Before launching a political struggle, Islamist parties need to embark upon the social project to mend a broken society, moderate between the dangerous ideological polarization and address social injustice. Such an effort can act as a secure launching pad for a political movement and a support base for a stable government. Without demonstrating this ability, political struggles of Islamic groups will be stillborn.
So far, an intellectually robust discourse mediating between the ideological polarization has not emerged from Islamic scholars in Pakistan. A comprehensive strategy to address the real problems has not been presented. 

As long as polarization between the religious and the secularized exists and grows, any religious group winning power will have to deal with stiff opposition leaving its hands tied.  That is the lesson from Egypt’s dilemma which the ruling Islamists seem to have dealt with skilfully. With a council including sizable diverse groups like Coptic Christians, leftist social activists and women, the draft constitution referring to the centrality of the Shariah managed to scrape through. The president has assured that the concerns have been taken seriously and that the constitution offers protection for minorities. The decision to put the draft to vote by a public referendum demonstrates the Brotherhood’s commitment to democratic process and its inclusive vision. Opposing groups quit protests in the wake of the Brotherhood’s conciliatory gestures, settling for a ‘wait and see’ approach.

Most ordinary people protesting in Egypt’s streets in 2011 and now have always been more interested in liberty, equality and rights than Shariah or the lack of it. Those calling for a return to the Shariah or actively opposing it will always be at the fringes, even if loud. The mass man wants things more tangible than legislation. As long as religious parties fail to take on social ills, they will remain unattractive to the man in the street.
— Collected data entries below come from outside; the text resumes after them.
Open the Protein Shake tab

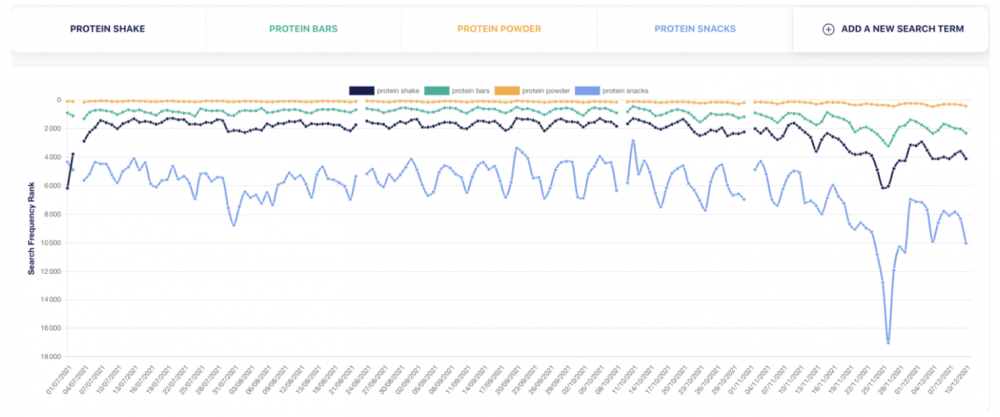point(108,29)
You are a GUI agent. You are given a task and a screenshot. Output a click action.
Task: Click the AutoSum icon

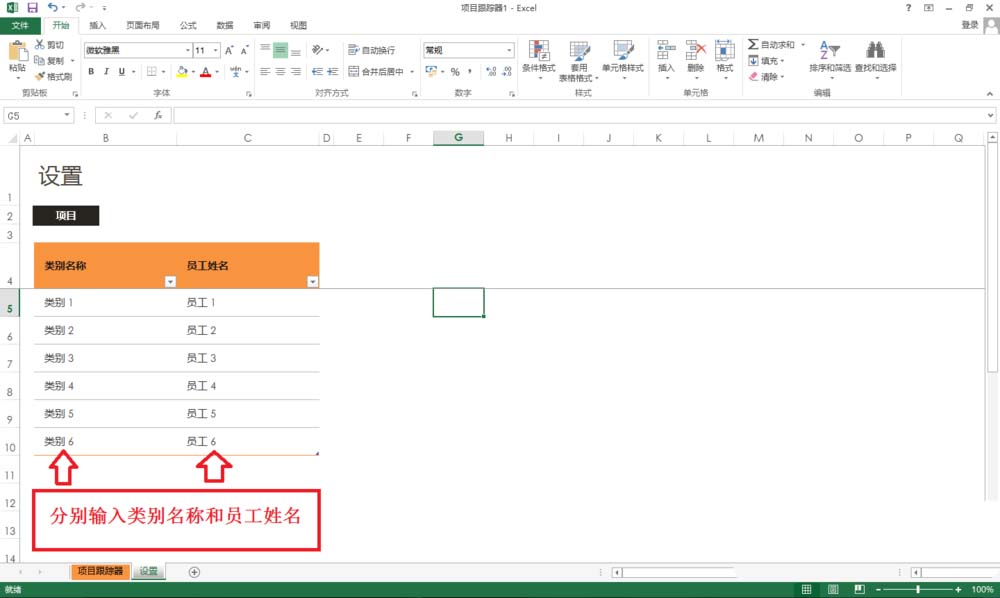pos(752,45)
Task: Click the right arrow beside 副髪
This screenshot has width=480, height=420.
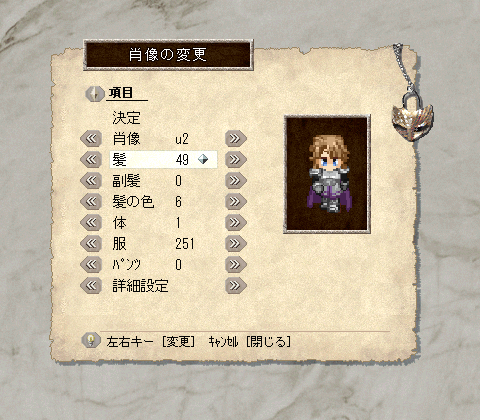Action: click(236, 181)
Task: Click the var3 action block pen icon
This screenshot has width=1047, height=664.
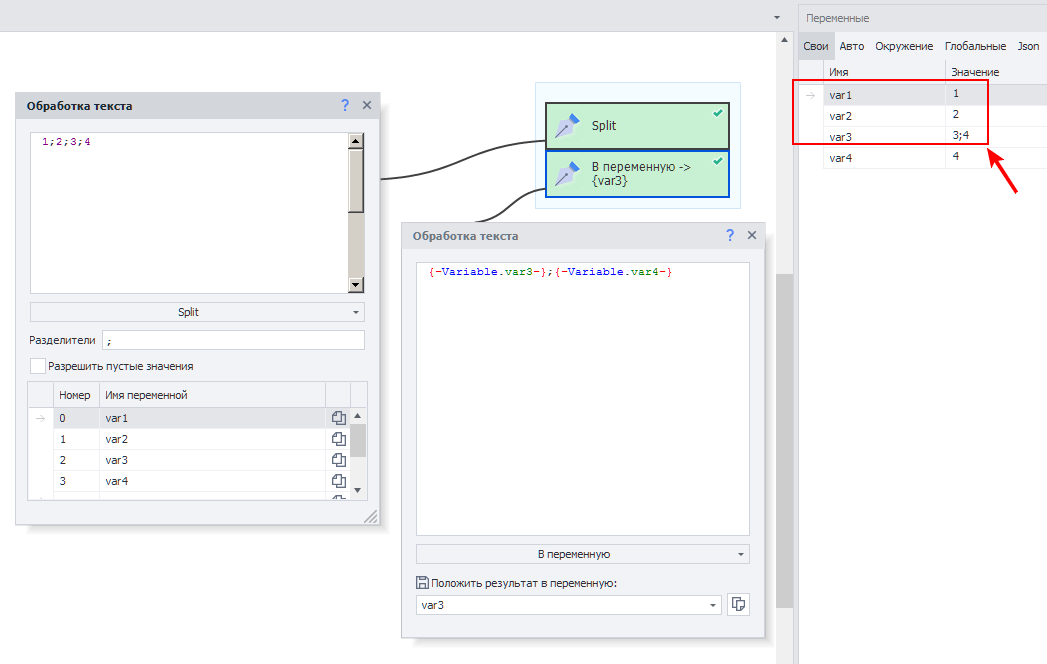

Putting the cart before the horse by making Shariah law precede the provision of basic justice has proven disastrous. When the letter of the law is imposed without first actively promoting the value it exists to protect, this becomes brutal and spiritless. The experiment with the Hudood laws in Pakistan in the 80s allowed Islamic law (or the pretense of it) to fail by not creating the necessary conditions for it to work. Such disasters are likely to be committed by those seeking to win legitimacy by appealing to religious sentiment.
Islamic groups must also be conversant with modernity. Both freedom and democracy are part of the inevitable modernizing process in societies today. Egypt is livid over what is perceived as Morsi’s attempt to curtail both these hard-earned gifts. While the democracy package bred in Western society may certainly not be suitable for Muslim societies, the values of governance by popular will, decision-making involving public participation and accountability before the public and the law are values Islam vigorously promotes. Certainly, the intricacies of how these democratic values can best be ensured is something scholars and leaders have to work out given their social contexts. Other than that, the implementation of laws must be done in a manner that does not encroach upon personal liberty. While an Islamic society will facilitate and promote the values of Islam, it must not call for moral policing that trespasses the line between the public and the private. Individual morality in an Islamic system is promoted through education and gentle ‘dawah’ and no imposition is acceptable in the private lives of individuals as that is between a man and his God. Islamic groups in Pakistan are still unclear and uncomfortable with both these aspects of modernity and what these mean to them: freedom and democracy.

The Muslim Brotherhood seems to be learning the right lessons and growing in the right direction. Josh Rogin writing for Foreign Policy terms the Egyptian government an ‘honest broker in the Middle East.’ Morsi’s aide Essam Haddad makes it clear that the Muslim Brotherhood does not want to create a theologically based state in Egypt, but that it does want shariah to inform governance and law going forward. The Brotherhood's religious leader, Mohamed Badie, tweeted on the eve of the referendum approving the constitution by a 64% vote: “Let's start building our country's rebirth... men and women, Muslims and Christians."

Their Pakistani counterparts, while in awe of their victory, still have a long way to go- with a good deal to be unlearnt and a good deal to be learnt. 

Friday, June 29, 2012

The Clash of Extremisms


THE CLASH OF EXTREMISMS

Maryam Sakeenah

“Do not go to excesses in your religion.” (The Quran, 4:171)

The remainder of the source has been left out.